An alternative way to search for ads based on the user's query would be to extract elements from specific descriptions and build a query based mainly on objective, factual, quantitative or nominal elements. For this, defining the structure of data receiving the user query analysis result.

In [13]:
class PropertySearchRequestClass(BaseModel):
    location: str = Field(
        description = "location in USA including the name the neighborhood"
    )
    style: str = Field(
        description = "style of construction"
    )
    rooms: int = Field(
        description = "number of rooms"
    )
    bedrooms: int = Field(
        description = "number of bedrooms"
    )
    bathrooms: int = Field(
        description = "number of bathrooms"
    )
    floors: int = Field(
        description = "number of floors"
    )
    house_size: int = Field(
        description = "surface area in square feet"
    )
    price: int = Field(
        description = "price in dollars"
    )

In [14]:
parser = PydanticOutputParser(pydantic_object=PropertySearchRequestClass)

analyzing_prompt_generator = PromptTemplate(
    template="{query}\n{format_instructions}",
    input_variables=["query", "context"],
    partial_variables={"format_instructions": parser.get_format_instructions},
)

def get_analyze_query(user_search_request):
    return f"""
find all available information as defined in the following output schema from this request :"{user_search_request}", in order to generate a corresponding filled json data structure. set -1 for any missing information.
"""

Analyze the user query using the OpenAI model and store the result in a variable.

In [15]:
prompt = analyzing_prompt_generator.format(query=get_analyze_query(user_search_request))
analyzed_request = llm.invoke(prompt)
print("Analyzed request: ", analyzed_request)
parsed_response = parser.parse(analyzed_request)
print("Parsed response: ", parsed_response)

Analyzed request:  
{"location": "San Francisco, California", "style": "modern", "rooms": -1, "bedrooms": -1, "bathrooms": 2, "floors": -1, "house_size": 2500, "price": 500000}
Parsed response:  location='San Francisco, California' style='modern' rooms=-1 bedrooms=-1 bathrooms=2 floors=-1 house_size=2500 price=500000


Create a summary of the data detected in the user query.

In [16]:
summary = []
for k, v in vars(parsed_response).items():
    if v != -1:
        if k == "location":
            summary.append(f"located in {v}")
        elif k == "style":
            summary.append(f"{v}-style")
        elif k == "rooms":
            summary.append(f"{v} room(s)")
        elif k == "bedrooms":
            summary.append(f"{v} bedroom(s)")
        elif k == "bathrooms":
            summary.append(f"{v} bathroom(s)")
        elif k == "floors":
            summary.append(f"{v} floors")
        elif k == "house_size":
            summary.append(f"{v} square feet size")
        elif k == "price":
            summary.append(f"priced ${v}")

summary = ", ".join(summary)
print("Your are looking a house like this :", summary)

Your are looking a house like this : located in San Francisco, California, modern-style, 2 bathroom(s), 2500 square feet size, priced $500000


## Searching Based on Preferences

But finally we're going to perform a search based on the user's entire search query.
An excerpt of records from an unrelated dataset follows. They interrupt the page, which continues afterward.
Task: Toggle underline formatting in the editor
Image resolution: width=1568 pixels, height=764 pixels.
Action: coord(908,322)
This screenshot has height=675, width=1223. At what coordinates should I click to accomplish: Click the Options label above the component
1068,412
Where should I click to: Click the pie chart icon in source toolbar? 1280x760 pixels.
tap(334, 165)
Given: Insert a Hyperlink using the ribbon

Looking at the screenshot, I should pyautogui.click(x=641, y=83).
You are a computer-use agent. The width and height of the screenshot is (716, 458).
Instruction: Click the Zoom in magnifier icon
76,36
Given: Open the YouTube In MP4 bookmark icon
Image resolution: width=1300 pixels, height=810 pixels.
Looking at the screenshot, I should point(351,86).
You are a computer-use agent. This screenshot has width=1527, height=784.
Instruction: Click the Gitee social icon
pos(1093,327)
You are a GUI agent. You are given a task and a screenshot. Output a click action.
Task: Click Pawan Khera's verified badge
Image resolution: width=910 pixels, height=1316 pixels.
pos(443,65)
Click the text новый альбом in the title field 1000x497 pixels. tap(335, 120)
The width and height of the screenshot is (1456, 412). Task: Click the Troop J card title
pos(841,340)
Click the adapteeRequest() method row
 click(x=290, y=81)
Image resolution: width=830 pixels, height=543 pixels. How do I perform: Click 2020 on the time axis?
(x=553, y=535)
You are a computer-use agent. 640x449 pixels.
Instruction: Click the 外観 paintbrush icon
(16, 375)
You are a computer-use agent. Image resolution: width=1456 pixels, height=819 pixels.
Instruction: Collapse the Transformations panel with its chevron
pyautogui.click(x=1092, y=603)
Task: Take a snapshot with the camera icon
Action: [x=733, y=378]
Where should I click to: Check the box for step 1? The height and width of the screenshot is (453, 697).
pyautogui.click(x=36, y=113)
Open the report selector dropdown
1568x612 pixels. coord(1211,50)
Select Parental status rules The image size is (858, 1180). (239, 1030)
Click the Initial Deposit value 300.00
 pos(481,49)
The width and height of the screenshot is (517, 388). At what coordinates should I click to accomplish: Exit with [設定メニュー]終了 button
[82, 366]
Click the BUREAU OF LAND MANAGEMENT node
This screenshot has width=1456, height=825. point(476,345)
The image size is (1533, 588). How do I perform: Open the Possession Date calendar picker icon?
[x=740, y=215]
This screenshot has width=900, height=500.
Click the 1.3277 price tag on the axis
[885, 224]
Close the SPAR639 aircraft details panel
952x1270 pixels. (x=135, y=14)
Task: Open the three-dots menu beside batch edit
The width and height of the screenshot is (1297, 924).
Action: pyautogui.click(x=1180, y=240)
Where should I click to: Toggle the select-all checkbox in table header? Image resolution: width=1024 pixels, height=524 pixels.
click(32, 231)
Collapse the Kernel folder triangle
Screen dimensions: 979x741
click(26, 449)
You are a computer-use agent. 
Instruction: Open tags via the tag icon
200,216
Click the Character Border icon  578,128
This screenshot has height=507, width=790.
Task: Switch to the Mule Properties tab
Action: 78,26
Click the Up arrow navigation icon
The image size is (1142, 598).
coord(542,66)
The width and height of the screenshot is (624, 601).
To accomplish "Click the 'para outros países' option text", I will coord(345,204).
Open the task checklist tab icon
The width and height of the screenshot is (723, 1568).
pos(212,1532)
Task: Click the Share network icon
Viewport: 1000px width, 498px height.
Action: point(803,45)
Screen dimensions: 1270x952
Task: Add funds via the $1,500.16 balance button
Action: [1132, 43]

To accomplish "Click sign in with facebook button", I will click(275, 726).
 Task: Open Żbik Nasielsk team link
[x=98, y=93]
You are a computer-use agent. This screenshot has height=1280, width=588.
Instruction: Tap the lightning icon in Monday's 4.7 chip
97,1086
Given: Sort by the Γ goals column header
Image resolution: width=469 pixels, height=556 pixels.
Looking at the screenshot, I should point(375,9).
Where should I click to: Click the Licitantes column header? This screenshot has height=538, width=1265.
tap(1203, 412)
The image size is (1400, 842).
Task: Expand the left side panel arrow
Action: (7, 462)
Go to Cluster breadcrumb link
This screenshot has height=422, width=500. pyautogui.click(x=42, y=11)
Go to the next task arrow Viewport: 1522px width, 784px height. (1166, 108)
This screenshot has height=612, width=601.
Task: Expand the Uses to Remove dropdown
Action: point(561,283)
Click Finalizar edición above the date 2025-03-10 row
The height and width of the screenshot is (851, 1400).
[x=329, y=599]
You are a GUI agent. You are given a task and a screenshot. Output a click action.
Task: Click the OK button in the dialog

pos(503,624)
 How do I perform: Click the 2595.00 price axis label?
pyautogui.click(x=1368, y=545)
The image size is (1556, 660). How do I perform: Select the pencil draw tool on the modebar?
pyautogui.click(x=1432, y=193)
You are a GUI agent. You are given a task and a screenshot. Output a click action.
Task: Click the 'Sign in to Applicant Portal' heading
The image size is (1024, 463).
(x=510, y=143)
So, search in the vector database the closest advertisements based on the semantic closeness.

In [20]:
results = vector_store.similarity_search(
    user_search_request,
    k=3,
    filter={"source": model_name},
)
for res in results:
    print(f"> {res.page_content} [{res.metadata}]", end="\n\n")

> This stunning contemporary home in Seattle boasts 4 bedrooms, 3 bathrooms, and 3 floors. With a spacious 3000 square feet, this home is perfect for a large family or those who love to entertain. The sleek and modern design is sure to impress.Located in the bustling neighborhood of Capitol Hill, this home is surrounded by trendy restaurants, bars, and shops. Enjoy the vibrant city life and easy access to public transportation. [{'id': 3, 'style': 'Contemporary', 'floors': 3, 'house_size': 3000, 'source': 'gpt-3.5-turbo-instruct', 'region': 'the West of the USA', 'bedrooms': 4, 'price': 800000, 'rooms': 7, 'bathrooms': 3, 'location': 'Seattle, Washington'}]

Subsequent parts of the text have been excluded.